This Form 10-Q contains forward-looking statements within the meaning of that term in the Private Securities Litigation Reform Act of 1995 (the “Act”) (Section 27A of the Securities Act of 1933 and Section 21E of the Securities Exchange Act of 1934). Additional written or oral forward-looking statements may be made by the Company from time to time in filings with the Securities Exchange Commission, press releases, or otherwise. Statements contained in this Form 10-Q that are not historical facts are forward-looking statements made pursuant to the safe harbor provisions of the Act. Forward-looking statements may include, but are not limited to, projections of revenue, income or loss and capital expenditures, statements regarding future operations, anticipated financing needs, compliance with financial covenants in loan agreements, plans for acquisitions or sales of assets or businesses, plans relating to products or services of the Company, assessments of materiality, predictions of future events, the effects of pending and possible litigation and assumptions relating to the foregoing. In addition, when used in this Form 10-Q, the words “anticipates,” “believes,” “estimates,” “expects,” “intends,” “plans,” “may,” “will,” “should,” “forecasts,” “predicts,” “potential,” “continue” and variations thereof and similar expressions are intended to identify forward-looking statements.

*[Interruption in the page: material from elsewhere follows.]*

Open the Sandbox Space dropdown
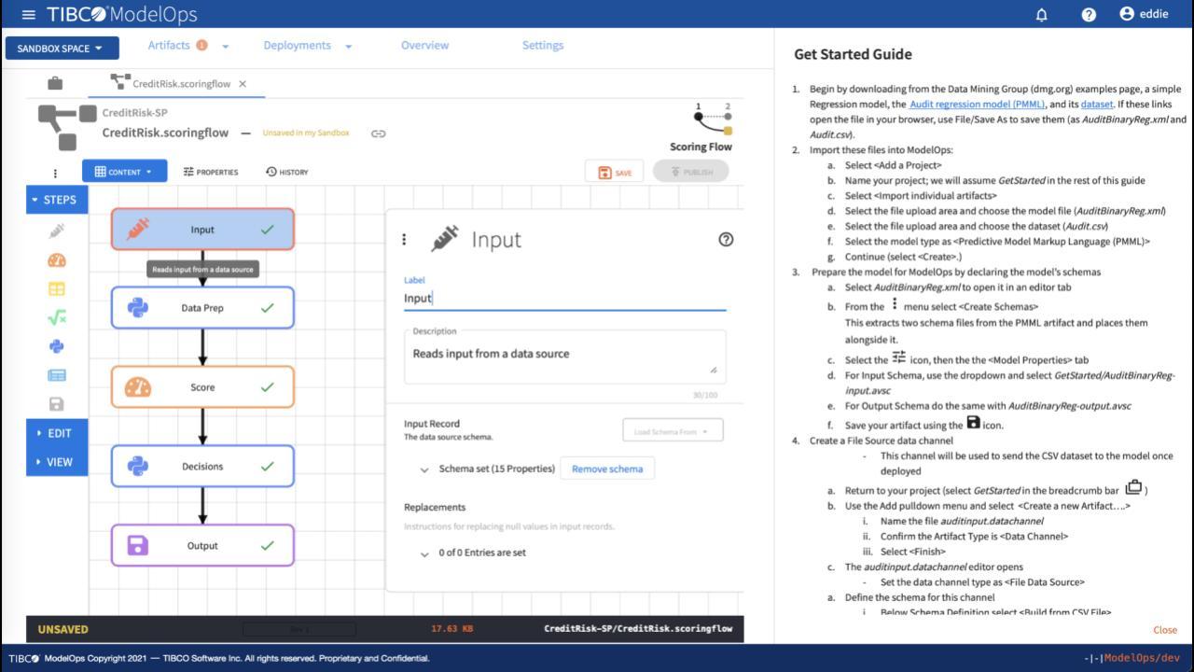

Forward-looking statements are inherently subject to risks and uncertainties, some of which cannot be predicted or quantified based on current expectations. Consequently, future events and actual results could differ materially from those set forth in, contemplated by, or underlying the forward-looking statements contained in this Form 10-Q, or in other Company filings, press releases, or otherwise. In addition to the factors discussed in this Form 10-Q, other factors that could contribute to or cause such differences include, but are not limited to, developments in any one or more of the following areas: future fluctuations in economic conditions, the receptivity of consumers to new consumer electronics technologies, the rate and consumer acceptance of new product introductions, competition, pricing, the number and nature of customers and their product orders, production by third party vendors, foreign manufacturing, sourcing, and sales (including foreign government regulation, trade and importation concerns), borrowing costs, changes in tax rates, pending or threatened litigation and investigations, and other risk factors which may be detailed from time to time in the Company’s Securities and Exchange Commission filings.

Readers are cautioned not to place undue reliance on any forward-looking statements contained herein, which speak only as of the date hereof. The Company undertakes no obligation to publicly release the result of any revisions to these forward-looking statements that may be made to reflect events or circumstances after the date hereof or to reflect new information.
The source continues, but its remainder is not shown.